──────── TASK INPUTS

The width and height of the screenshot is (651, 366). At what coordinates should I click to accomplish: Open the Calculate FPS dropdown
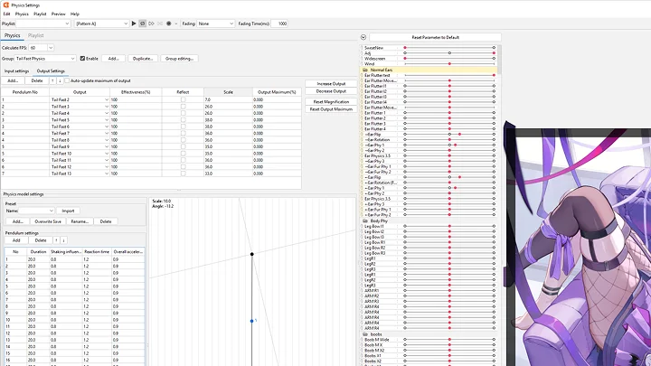point(40,47)
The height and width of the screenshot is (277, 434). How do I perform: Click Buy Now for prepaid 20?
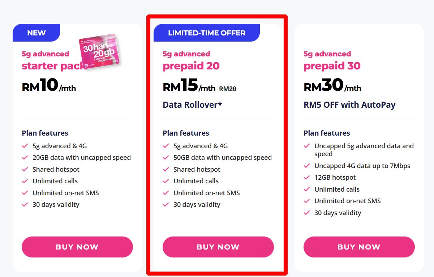(218, 247)
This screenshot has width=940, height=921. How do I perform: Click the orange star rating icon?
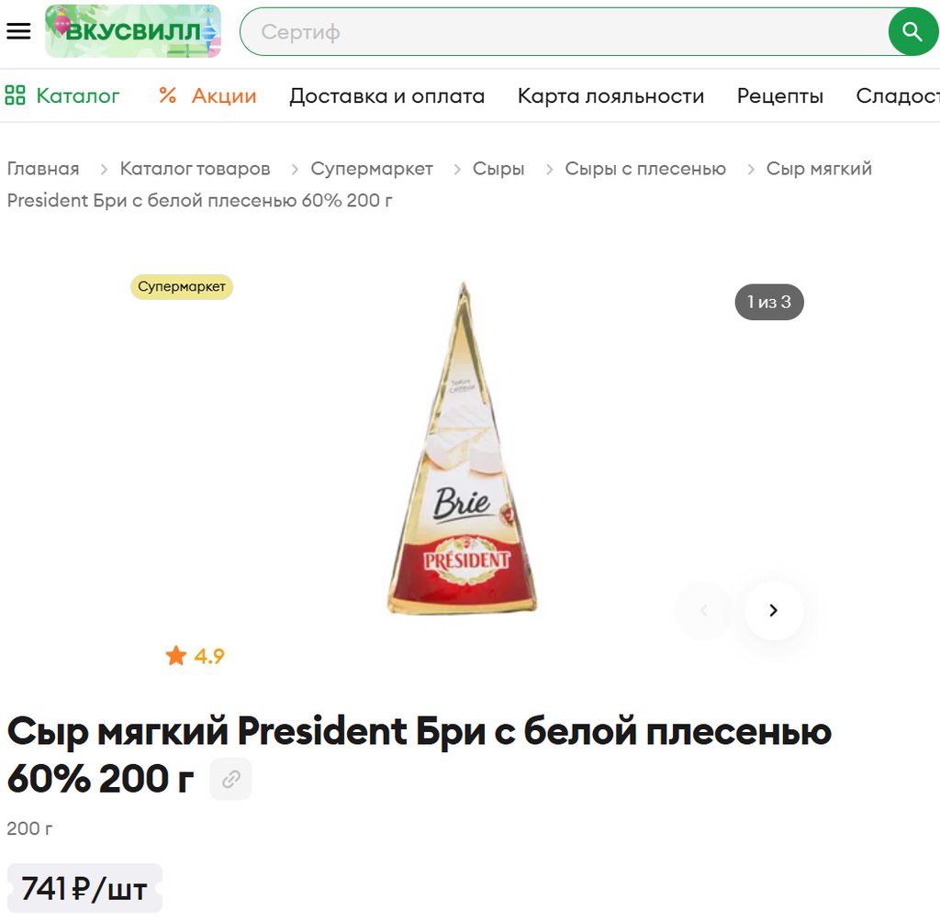(x=176, y=656)
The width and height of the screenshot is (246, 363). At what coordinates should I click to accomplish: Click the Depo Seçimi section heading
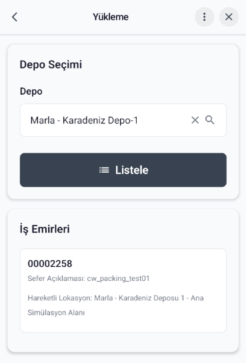click(51, 65)
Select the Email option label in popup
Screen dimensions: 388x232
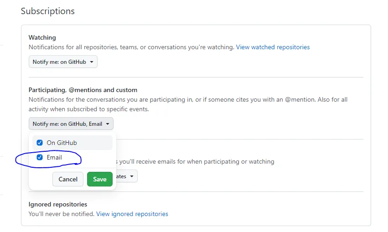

────────────────

| AIM OF THE TASK |
Give back the data exactly. Skip any images.

| FINAL ANSWER |
The width and height of the screenshot is (651, 366). At what coordinates should I click to accomplish: Open the Calculate FPS dropdown
point(40,47)
The height and width of the screenshot is (277, 434). How do I perform: Click Buy Now for prepaid 20?
(218, 247)
This screenshot has width=940, height=921. How do I perform: Click the orange star rating icon?
(x=176, y=656)
The width and height of the screenshot is (246, 363). At what coordinates should I click to accomplish: Click the Depo Seçimi section heading
click(51, 65)
Select the Email option label in popup
Screen dimensions: 388x232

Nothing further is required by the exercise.